On Monday night’s concert by Boston University’s quartet-in-residence, the Muir Quartet, the audience was treated to works by Wolf, Janacek and Dvorak. Comprised of violinists Peter Zazofsky and Lucia Lin, violist Steven Ansell, and cellist Michael Reynolds, the Muir formed in 1979 when the group were recent Curtis graduates, and has been an ensemble-in-residence at BU since 1983. With three decades of experience playing together, numerous awards to their credit including a Grammy, and an educational lineage that includes the Guarneri and Budapest quartets, the audience at the Tsai center largely knew they were in for a performance beyond mere virtuosity, and Muir did not disappoint.
Although some extremely minor things did; they are so minor it seems fitting to mention them at once before exploring the concert, which was on the whole fantastic. First, I join the long line of Boston concertgoers in questioning the Tsai Center’s suitability, both in terms of architecture and acoustic, for a chamber concert. As a hybrid space which tries to be all things to all people (or all events), Tsai’s wide, flat, lecture-hall layout somehow manages to make an audience member feel a lack of intimacy and also as if they are crashing the private party on stage. While the acoustic might be well suited for dramatic shows or orchestra performances, any group under 10 or so people is constantly fighting the room; given that this was a Monday night concert and Tsai was about a third full, perhaps a more suitable space could have been found.
That was not the quartet’s fault though, and neither is the second complaint: the program contained a bio of the ensemble, but no notes on the program. Especially on a concert with slightly nonstandard repertoire, a little blurb could help the audience identify with the pieces. Again, probably out of the group’s control. What was under the group’s control was delightful.
Wolf’s Italian Serenade occupies a strange and significant place in the repertoire—it seems there are many pieces that are considered “standard” although in reality they are still rarely heard.

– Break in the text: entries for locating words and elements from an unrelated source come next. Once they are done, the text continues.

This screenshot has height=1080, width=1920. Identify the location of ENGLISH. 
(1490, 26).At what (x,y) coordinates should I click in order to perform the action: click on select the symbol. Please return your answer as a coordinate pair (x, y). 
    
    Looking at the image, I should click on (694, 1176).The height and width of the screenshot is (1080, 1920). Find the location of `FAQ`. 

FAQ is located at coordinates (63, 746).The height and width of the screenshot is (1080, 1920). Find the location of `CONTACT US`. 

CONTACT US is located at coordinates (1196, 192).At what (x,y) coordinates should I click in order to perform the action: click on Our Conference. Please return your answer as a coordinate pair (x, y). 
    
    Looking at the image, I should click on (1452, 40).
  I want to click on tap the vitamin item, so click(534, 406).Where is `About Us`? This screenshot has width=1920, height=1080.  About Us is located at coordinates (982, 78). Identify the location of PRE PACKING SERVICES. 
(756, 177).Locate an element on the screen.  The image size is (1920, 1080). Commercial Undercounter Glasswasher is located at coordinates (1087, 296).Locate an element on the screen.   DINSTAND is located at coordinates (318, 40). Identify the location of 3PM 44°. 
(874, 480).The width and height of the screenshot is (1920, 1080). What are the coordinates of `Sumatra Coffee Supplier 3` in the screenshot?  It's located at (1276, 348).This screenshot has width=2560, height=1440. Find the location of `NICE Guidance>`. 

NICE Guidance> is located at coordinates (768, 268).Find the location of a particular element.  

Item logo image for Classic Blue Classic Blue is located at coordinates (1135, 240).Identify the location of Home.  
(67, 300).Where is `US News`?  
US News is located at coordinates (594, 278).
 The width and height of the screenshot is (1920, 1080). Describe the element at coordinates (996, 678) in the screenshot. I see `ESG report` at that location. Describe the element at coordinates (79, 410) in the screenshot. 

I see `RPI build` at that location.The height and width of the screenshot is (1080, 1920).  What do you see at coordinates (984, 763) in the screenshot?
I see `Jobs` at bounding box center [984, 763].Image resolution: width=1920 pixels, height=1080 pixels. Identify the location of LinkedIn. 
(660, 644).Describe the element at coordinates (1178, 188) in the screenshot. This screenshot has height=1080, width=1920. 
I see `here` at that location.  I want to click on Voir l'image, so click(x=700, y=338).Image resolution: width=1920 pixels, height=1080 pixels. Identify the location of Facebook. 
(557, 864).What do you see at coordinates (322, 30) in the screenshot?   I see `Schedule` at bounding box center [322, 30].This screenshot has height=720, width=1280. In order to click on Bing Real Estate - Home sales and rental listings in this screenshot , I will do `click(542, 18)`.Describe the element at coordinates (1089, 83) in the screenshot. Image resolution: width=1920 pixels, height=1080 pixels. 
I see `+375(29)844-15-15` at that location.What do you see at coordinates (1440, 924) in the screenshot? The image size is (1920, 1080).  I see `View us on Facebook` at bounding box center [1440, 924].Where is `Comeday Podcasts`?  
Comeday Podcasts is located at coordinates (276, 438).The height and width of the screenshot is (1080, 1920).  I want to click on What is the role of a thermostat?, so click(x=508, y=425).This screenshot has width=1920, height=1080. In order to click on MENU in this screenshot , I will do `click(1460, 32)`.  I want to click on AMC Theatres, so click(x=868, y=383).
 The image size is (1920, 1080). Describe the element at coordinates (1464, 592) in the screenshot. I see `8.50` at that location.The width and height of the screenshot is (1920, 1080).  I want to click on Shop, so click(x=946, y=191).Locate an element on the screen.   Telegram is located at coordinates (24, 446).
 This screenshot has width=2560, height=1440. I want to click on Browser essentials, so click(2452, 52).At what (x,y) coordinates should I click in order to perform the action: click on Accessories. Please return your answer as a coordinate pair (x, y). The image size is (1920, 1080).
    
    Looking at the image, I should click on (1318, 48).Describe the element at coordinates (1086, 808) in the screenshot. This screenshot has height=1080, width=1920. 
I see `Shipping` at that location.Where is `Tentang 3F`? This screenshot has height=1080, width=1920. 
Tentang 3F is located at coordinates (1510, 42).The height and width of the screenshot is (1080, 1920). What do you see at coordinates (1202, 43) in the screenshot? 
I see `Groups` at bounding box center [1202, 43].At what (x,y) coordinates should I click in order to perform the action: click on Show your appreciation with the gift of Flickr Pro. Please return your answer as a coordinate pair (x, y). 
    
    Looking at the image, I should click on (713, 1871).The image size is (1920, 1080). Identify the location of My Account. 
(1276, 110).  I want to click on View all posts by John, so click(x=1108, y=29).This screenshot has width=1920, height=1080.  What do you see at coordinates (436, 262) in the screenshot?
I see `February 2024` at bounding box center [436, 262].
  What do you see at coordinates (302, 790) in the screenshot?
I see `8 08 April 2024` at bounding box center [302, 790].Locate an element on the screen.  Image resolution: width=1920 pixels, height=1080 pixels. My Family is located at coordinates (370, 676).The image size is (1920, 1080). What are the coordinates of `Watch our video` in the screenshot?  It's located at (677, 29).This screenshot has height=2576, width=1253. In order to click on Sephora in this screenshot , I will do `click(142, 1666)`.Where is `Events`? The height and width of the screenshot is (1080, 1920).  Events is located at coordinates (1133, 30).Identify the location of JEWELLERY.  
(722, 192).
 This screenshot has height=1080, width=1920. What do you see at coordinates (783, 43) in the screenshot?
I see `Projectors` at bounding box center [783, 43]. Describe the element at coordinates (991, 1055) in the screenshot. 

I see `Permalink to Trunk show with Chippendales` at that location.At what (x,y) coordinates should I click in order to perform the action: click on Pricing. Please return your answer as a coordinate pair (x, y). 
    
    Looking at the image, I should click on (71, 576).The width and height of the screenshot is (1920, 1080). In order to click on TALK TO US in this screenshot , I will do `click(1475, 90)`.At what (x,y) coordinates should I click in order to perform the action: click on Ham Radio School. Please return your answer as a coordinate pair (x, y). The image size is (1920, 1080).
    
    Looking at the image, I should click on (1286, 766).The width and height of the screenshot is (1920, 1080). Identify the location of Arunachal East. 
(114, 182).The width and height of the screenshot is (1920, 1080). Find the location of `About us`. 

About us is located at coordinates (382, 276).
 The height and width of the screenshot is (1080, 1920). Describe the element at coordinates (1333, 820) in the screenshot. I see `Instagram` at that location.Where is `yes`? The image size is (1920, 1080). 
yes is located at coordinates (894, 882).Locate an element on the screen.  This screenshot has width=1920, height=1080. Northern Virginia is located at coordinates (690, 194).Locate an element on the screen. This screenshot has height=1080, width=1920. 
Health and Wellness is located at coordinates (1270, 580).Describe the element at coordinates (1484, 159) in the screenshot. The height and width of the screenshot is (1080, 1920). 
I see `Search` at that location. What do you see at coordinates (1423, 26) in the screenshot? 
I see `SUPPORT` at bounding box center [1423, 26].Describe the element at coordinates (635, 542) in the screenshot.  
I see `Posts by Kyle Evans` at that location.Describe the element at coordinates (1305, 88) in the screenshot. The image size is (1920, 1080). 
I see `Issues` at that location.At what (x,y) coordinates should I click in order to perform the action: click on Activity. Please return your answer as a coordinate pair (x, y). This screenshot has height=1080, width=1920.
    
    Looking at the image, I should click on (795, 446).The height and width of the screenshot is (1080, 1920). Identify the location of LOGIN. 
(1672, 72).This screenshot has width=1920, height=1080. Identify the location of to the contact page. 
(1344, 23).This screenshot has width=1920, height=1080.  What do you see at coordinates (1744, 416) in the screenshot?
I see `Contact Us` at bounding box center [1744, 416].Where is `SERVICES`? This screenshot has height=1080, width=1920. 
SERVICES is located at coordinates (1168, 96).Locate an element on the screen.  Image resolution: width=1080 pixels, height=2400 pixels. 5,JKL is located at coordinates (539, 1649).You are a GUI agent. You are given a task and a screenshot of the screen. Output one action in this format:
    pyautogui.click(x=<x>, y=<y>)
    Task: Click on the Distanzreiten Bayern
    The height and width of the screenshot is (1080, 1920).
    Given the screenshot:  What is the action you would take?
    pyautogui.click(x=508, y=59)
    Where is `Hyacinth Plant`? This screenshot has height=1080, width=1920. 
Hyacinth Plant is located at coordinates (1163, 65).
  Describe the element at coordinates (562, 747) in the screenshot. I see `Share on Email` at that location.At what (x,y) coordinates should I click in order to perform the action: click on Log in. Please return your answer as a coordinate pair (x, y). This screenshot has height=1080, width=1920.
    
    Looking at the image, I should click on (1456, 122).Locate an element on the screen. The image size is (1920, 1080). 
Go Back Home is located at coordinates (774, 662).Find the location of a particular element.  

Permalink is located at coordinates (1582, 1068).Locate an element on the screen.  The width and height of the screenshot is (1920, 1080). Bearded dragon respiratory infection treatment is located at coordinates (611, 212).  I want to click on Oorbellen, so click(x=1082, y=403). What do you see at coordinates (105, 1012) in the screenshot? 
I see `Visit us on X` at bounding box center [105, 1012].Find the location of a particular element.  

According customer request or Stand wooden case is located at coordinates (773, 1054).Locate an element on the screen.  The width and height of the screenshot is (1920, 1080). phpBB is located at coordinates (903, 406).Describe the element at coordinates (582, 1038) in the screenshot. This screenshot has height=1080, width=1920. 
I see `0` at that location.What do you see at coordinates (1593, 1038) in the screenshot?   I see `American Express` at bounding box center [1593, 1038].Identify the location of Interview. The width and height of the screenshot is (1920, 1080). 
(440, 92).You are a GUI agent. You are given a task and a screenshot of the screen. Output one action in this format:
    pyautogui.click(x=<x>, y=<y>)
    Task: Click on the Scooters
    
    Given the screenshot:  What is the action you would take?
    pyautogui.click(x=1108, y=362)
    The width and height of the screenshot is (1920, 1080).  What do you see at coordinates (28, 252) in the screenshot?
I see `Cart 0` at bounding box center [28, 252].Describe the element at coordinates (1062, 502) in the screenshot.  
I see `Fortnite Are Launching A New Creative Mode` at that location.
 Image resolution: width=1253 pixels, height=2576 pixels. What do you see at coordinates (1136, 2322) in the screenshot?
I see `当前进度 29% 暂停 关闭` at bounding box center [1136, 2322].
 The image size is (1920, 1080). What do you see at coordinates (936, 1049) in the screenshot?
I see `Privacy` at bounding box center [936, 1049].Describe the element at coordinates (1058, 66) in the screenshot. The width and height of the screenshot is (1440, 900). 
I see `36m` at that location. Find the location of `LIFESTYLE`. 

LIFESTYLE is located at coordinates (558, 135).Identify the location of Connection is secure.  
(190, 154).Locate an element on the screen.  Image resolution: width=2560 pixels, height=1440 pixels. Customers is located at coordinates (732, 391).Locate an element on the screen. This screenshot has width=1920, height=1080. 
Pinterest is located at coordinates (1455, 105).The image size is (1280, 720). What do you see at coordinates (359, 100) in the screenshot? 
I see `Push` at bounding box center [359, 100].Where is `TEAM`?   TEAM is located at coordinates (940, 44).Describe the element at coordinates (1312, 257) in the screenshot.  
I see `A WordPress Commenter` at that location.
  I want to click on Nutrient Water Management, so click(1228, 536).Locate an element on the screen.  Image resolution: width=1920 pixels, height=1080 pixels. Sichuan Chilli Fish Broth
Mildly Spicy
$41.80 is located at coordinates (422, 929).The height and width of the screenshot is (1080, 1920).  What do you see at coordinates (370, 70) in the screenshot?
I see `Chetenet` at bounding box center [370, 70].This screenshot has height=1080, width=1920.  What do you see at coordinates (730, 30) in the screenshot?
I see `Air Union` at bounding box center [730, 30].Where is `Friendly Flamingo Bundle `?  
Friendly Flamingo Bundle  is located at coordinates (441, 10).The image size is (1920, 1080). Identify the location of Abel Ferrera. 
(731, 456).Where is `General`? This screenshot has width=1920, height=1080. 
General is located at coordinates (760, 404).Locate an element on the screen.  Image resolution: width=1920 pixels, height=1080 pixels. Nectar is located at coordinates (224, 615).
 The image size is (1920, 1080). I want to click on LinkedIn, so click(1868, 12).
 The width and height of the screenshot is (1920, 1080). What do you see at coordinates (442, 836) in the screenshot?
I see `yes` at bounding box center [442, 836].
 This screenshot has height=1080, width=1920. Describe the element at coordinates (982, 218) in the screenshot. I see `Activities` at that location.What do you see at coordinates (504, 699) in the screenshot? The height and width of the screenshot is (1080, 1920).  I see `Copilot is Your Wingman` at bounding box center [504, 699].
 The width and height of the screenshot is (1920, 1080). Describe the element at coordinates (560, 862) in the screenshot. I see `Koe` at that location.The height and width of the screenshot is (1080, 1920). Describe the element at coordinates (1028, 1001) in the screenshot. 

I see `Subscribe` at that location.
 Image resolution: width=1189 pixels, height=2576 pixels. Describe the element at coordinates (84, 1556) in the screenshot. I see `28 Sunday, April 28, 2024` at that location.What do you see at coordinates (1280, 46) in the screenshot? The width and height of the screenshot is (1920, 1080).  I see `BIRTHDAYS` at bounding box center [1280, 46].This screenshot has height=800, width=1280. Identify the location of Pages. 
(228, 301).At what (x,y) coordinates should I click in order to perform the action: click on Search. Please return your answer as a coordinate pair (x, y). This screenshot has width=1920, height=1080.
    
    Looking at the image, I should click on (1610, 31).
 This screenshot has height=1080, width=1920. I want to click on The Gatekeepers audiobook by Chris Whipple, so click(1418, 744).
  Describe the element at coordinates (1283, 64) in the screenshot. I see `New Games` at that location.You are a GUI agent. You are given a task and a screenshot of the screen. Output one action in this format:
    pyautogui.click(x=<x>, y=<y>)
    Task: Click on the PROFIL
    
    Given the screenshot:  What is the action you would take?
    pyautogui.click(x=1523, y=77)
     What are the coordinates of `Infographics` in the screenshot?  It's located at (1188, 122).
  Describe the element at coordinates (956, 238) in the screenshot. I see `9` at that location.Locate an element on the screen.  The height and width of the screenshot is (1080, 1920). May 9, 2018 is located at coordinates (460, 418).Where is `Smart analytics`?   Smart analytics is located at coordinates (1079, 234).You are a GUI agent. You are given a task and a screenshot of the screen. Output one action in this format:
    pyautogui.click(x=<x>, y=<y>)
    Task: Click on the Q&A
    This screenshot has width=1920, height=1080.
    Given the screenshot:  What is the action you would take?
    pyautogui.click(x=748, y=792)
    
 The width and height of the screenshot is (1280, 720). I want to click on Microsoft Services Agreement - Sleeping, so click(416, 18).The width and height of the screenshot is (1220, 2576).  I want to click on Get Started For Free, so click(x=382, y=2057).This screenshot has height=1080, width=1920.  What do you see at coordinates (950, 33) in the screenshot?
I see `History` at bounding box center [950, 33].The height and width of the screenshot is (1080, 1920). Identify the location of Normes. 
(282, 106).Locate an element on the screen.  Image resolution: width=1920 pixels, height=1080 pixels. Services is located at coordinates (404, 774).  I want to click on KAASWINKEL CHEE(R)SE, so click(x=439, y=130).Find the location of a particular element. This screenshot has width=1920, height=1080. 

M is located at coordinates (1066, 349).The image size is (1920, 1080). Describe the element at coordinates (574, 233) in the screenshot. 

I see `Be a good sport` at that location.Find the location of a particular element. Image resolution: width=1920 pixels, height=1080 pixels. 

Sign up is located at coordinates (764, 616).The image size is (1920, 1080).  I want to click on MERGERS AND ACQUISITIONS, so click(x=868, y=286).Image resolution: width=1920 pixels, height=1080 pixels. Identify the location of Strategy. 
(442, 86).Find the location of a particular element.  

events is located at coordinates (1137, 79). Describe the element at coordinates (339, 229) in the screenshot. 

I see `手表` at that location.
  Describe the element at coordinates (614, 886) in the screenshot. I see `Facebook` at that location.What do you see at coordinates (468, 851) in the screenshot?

In this case, it is probably due to fact that the sheer virtuosity required to prepare the work is often not thought worth its seven-minute duration. But the Muir Quartet caught all its joyous effervescence and sly harmonies, slipping in and out of moments of effortless exuberance and rigorous muscle. The whole work, so its musical content was a bit understated, but perhaps that was intentional. The Muir’s color palate is orders of magnitude beyond other ensembles, and when they want to pull out all the stops they can.
And they did, in Janacek’s fiendishly difficult second quartet, Intimate Letters. Written as a musical expression of the over 700 love letters the composer exchanged with Kamila Stösslová, who not only was married but also nearly four decades his junior. The piece understandably takes on an improvisational and highly programmatic character, filled with genuine manifestations of manic emotional highs and lows. The viola, which was to symbolize Kamila, plays a prominent role in the work, and Mr. Ansell poured meaning and strength into each moment of its journey.
The first movement was nearly overwhelming. A few intonation issues at the culmination could be forgiven for the overall emotional heft of the music. In the second movement, the quartet sounded like a miniature orchestra, with clear and delicate textures. In the third movement, a Dance of the Solitary, one became acutely aware of the words and sentences these musical notes represented, and the final danse macabre switched through all the manic moods of the work, including a moment where Janacek twice ‘scribbles out’ a passage he is not pleased with, only to return to the opening musical material.
After intermission, the quartet played Dvorak’s Quartet in C Major, Op. 61. It was a bit like going to a five course meal, enjoying the first two and then instead of a palate pleaser having a banana split sundae—a Beethoven quartet would have rounded out the concert better; or a Shostakovich; or even a Schubert work. The Dvorak, while handsomely played, was not joining the Wolf and Janacek at the grownup table.
The group though had their virtuosity on full display, and it came off beautifully. The first movement was typical Dvorak—somewhat pastoral, always dancing, and often ending numerous times before it actually does. The interweaving lines of the slow movement were akin to the scherzo, where the rigorous dance was infused with a sweet song, and the trio’s song was infused with a dance. In the finale, whole worlds of sound were opened up and put on display, which perhaps resulted in the piece earning its place on the program.
As my wife, a string quartet member herself, mentioned to me, “people just aren’t taught to play like that anymore”, meaning that the old school lineage of the Muir’s teachers and forebears granted them a style of approaching music and a certain physicality which does wonders for chamber music (from an age when all chamber musicians were right below international soloists), but would prematurely end the career of the modern ‘gigging’ musician. The Muir Quartet of course possesses the facility to conjure up these musical forces when needed and use other methods at other times, but the result is a seemingly infinite color palate, a true sense of grit and weight, coupled with a floating gracefulness that allows each work to contain a universe of sound.